While many of Australia’s lenders are now enabling distressed customers to defer their loan repayments for six months in response to the economic fallout from the coronavirus outbreak, there has been some uncertainty in the market over how lenders would treat these repayment holidays on credit files.
Typically, missed loan repayments are recorded in a borrower’s credit file, with the credit score worsening for each month a repayment is missed.
However, the Australian Prudential Regulation Authority (APRA) and several credit reporting agencies and lenders have already advised that – as these hardship arrangements are made in agreement with the institutions themselves (rather than being a missed repayment) – they are therefore a variation of the terms and “need not treat the period of the repayment holiday as a period of arrears”.

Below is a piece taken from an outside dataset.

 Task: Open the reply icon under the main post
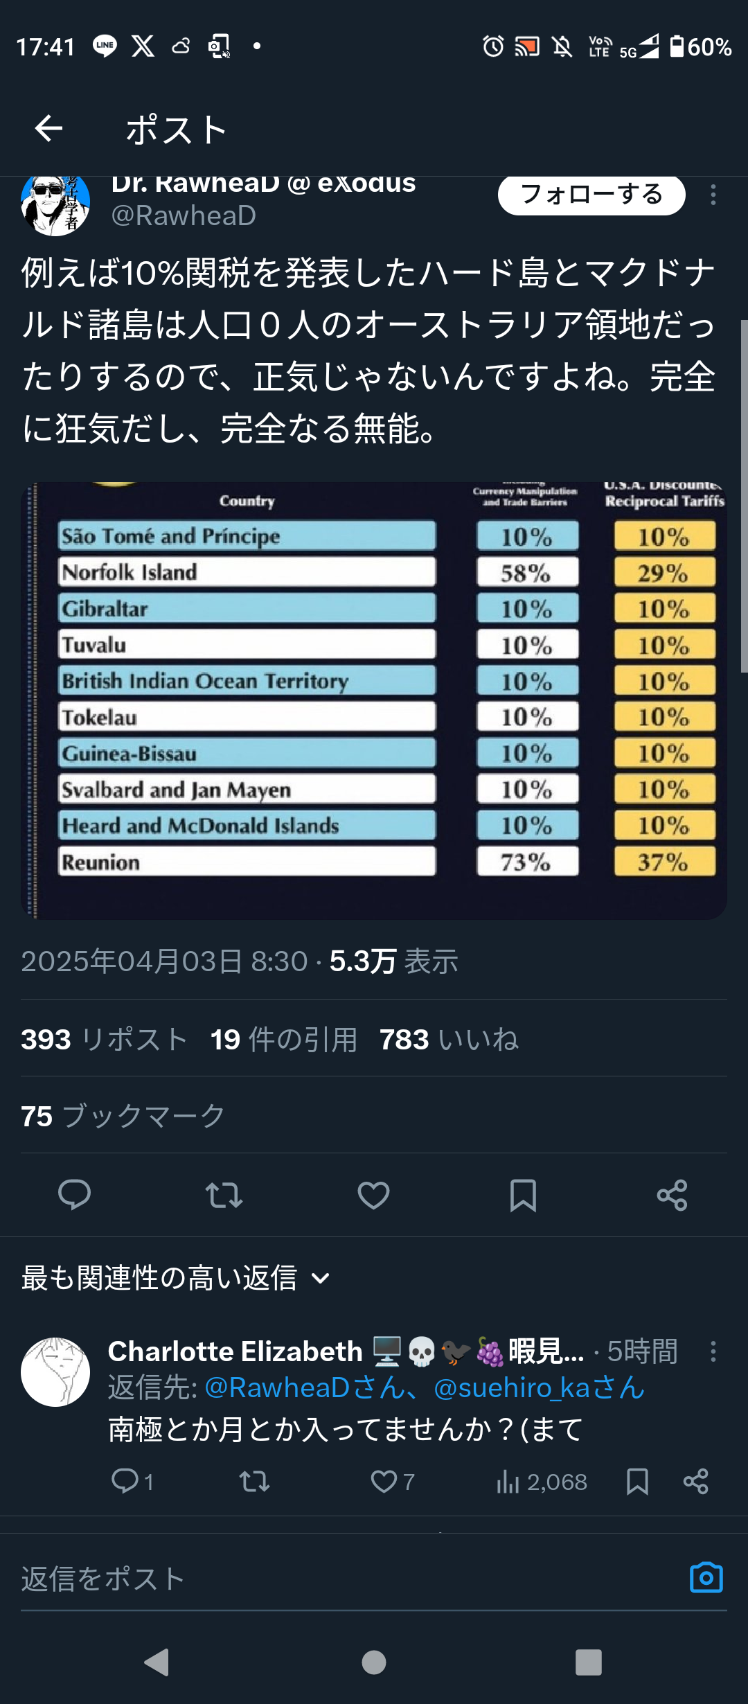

On Monday (6 April), the Australian Banking Association (ABA) announced that its members had now confirmed a common approach regarding the treatment of loans falling under COVID-19 relief packages.
It has now been agreed that any Australian who is granted a deferral on loan repayments on their mortgage or other credit products, such as a credit card, will not have their credit rating affected as a result of that deferral (provided they were up to date with repayments prior to COVID-19).
As well as providing consistency, it is hoped the announcement will “relieve stress for Australian customers”.
The CEO of the ABA, Anna Bligh, commented: “If a customer is granted a deferral on their mortgage and other credit products because of COVID-19, banks will report customers as not having missed a repayment, provided they were all up to date when granted relief.
“Australia’s banks are here to support customers who have lost their jobs or significantly lost income because of COVID-19, through initiatives such as offering a six-month deferral on mortgage repayments.
“Customers in these circumstances should not have to worry about their credit rating as well,” she said.
Moreover, Ms Bligh said that customers who are already behind in repayments when they are granted a deferral due to COVID-19 will also not see the repayment history information reported by banks.
Instead, ABA members have agreed to leave the field blank for the duration of the deferral period. When the COVID-19 repayment deferral period has ended, banks will then determine how to report the repayment history information, she said.
Ms Bligh continued: “There may be other factors which can affect a customer’s credit rating, but customers accepting a COVID-19 loan repayment deferral can rest easy that the deferral will not be one of them.”
She urged borrowers to contact their bank as soon as possible (preferably via digital means) should they require financial relief.
Financial Rights Centre CEO Karen Cox welcomed the ABA announcement, stating: “People calling our advice services have so much to contend with right now: the stress of not being able to pay their bills, fears for their own health and fears for loved ones. They should not have to worry about their ability to access credit when this is all over.
“We warmly welcome the ABA’s announcement that their customer’s credit reports will be quarantined from the impact of this crisis, and we call on the rest of the finance industry to follow suit,” she said.
Likewise, the CEO of the Australian Retail Credit Association, Mike Laing, said: “Once the crisis is over, consumers will be back in the market buying properties, cars and other things on credit. We know that many Australians are currently experiencing financial pressures due to COVID-19.
“Lenders are doing their best to help Australians through these difficult times – and get back on track once the recovery begins.”
He added that while lenders offering payment pauses are “making the process as easy as possible”, borrowers need to ensure that they are advising their lenders that they need assistance as soon as possible.
Mr Laing further warned: “While you might have access to the full limit on your credit card while making no or reduced repayments, you will have to eventually repay back the credit you use, plus any interest charges.”